◆ TEXT SECTION
________________________
A Proposal for Dollar General Technology Leadership
It’s early. A cold front is moving through. SNAP disbursements hit accounts overnight, and this store — one of nearly 20,000 — will see its heaviest traffic of the month before noon. A truck that was supposed to arrive yesterday is running late. A promotion goes live at 6am across every location in the region.
None of this is unusual. Dollar General runs at this pace every day, across every time zone, in communities where it is often the only option for miles.
What makes the difference between a morning that works and one that doesn’t isn’t luck — it’s the infrastructure underneath the operation. The AI agents that saw the demand pattern two weeks ago and made sure the shelf was ready. The systems that held steady through the card terminal rush without flinching. The foundation that let the price stay where it needed to be, because the cost structure running underneath it wasn’t carrying dead weight.
The customer at the register doesn’t see any of that. They see a store that was ready for them. They see the shelf stocked, the price right, the transaction through.
That’s the outcome. Everything in this proposal is about the foundation that makes it possible — and what happens to that outcome when the foundation isn’t ready for what the business is becoming.
That shows up in three places.
You’re trying to put AI-building capability into the hands of every employee, not just a centralized team. The goal is a workforce that can build with AI as a normal part of doing the job, not just use what’s handed to them.
You’re trying to let AI agents actually act inside the business — executing workflows, touching applications, APIs, and data — not just answering questions about them. That’s automation with the ability to take action.
You’re doing all of this while every dollar spent has to prove operational efficiency. You’ve put a 6% to 7% operating margin target in front of investors and signaled you’re willing to let operating costs grow faster than sales this year to fund the AI build-out.
Putting AI-building capability in the hands of every employee only works if there’s a layer underneath them governing what gets built — what tools an employee’s AI can reach, what data it can touch, what gets logged when it acts. That layer doesn’t exist today. Without it, “everyone builds” turns into hundreds of ungoverned experiments instead of one capability the business can trust and scale.
Cloudflare doesn’t just sell AI products. It rebuilt its own internal operations so every employee could build with AI, and the same foundation that made that possible is what we’re putting in front of you. MCP Server Portals give you a single, centralized point where every AI tool and agent connection gets authenticated, scoped to least-privilege access, and logged automatically. Unapproved AI tools get caught before they become the thing nobody knew was running.
________________________
◆ EXTRACTED ENTRIES
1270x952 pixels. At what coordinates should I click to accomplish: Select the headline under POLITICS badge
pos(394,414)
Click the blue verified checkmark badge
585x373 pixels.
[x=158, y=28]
________________________
◆ EXERCISES
[A] In the Dollar General proposal, what operating margin target has been put in front of investors?
[B] Reproduce the part of the Dollar General proposal between "Putting AI-building capability" and "trust and scale.", inclusive.
None of the data is needed here.

◆ TASK SOLUTIONS
[A] A target of 6% to 7%.

[B]
Putting AI-building capability in the hands of every employee only works if there’s a layer underneath them governing what gets built — what tools an employee’s AI can reach, what data it can touch, what gets logged when it acts. That layer doesn’t exist today. Without it, “everyone builds” turns into hundreds of ungoverned experiments instead of one capability the business can trust and scale.